* **PROBLEM STATEMENT**: Extract each line from the records that contains the string "Select". The match is case-sensitive.

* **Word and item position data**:
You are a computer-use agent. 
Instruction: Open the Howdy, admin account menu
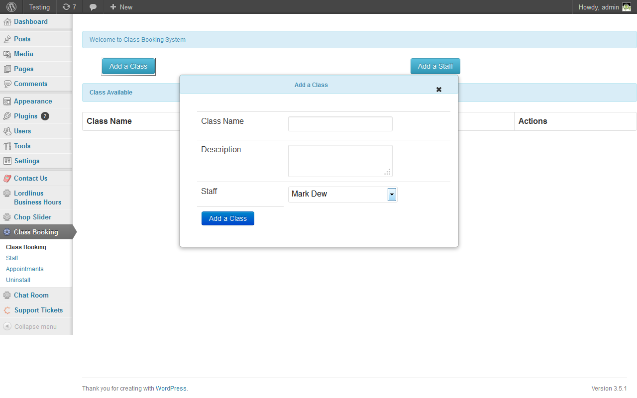pyautogui.click(x=599, y=7)
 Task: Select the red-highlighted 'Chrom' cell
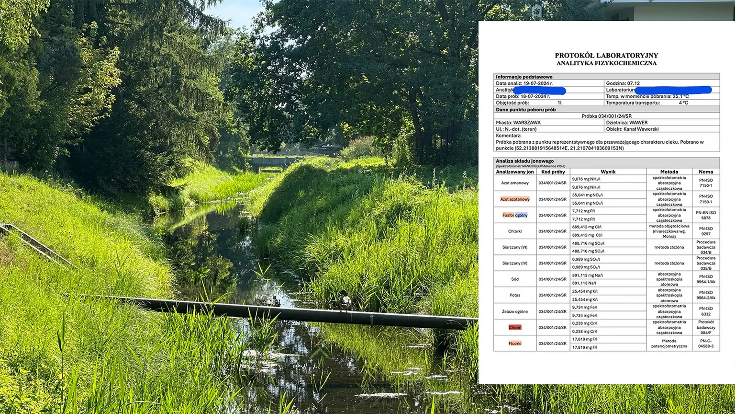point(515,327)
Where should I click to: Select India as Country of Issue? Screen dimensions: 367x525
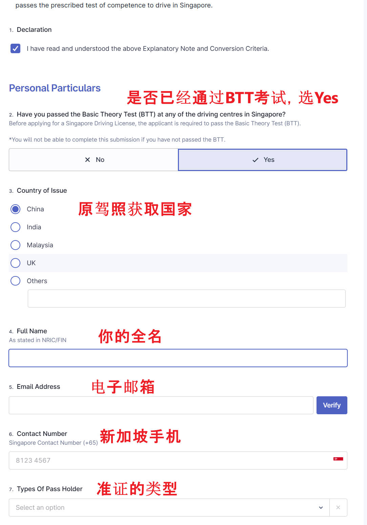point(15,227)
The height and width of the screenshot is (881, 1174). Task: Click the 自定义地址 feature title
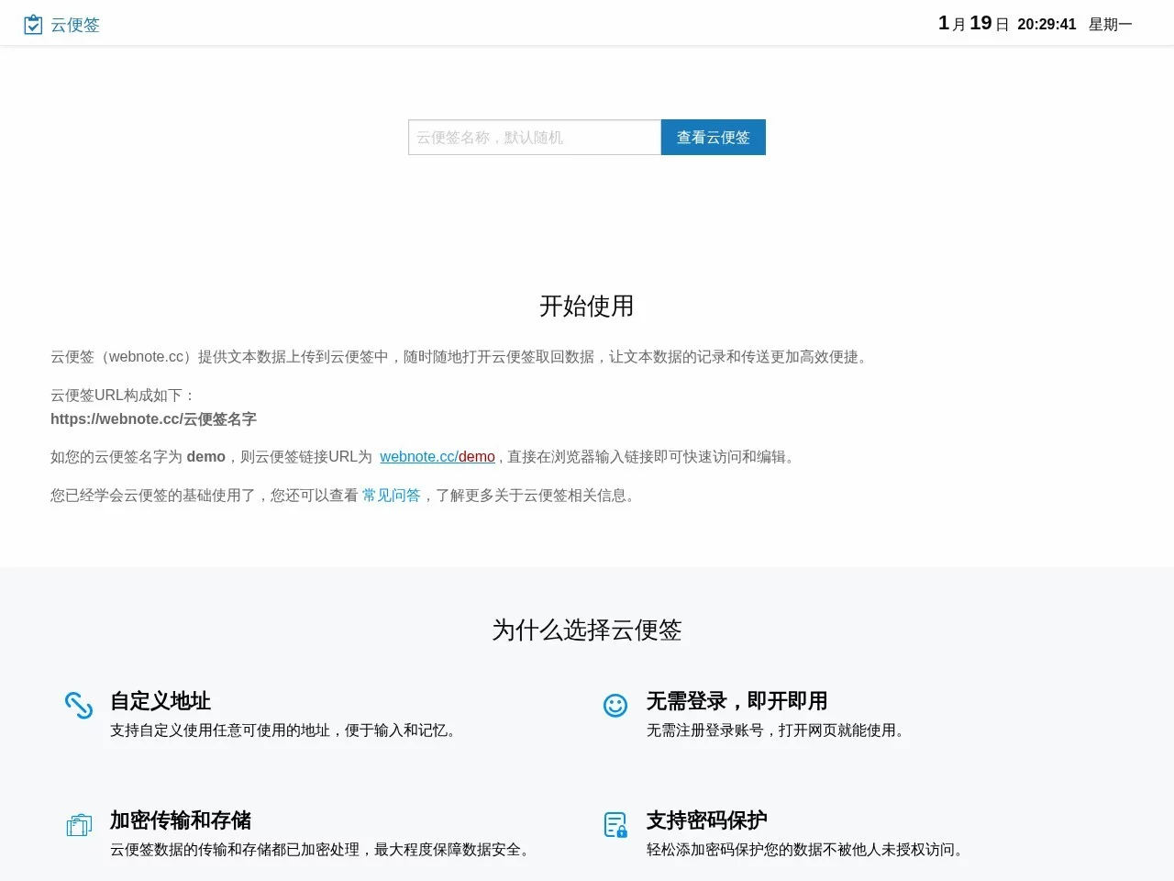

* **EXPECTED ANSWER**:
 Task: Select the red-highlighted 'Chrom' cell
Where should I click to: Select India as Country of Issue? Screen dimensions: 367x525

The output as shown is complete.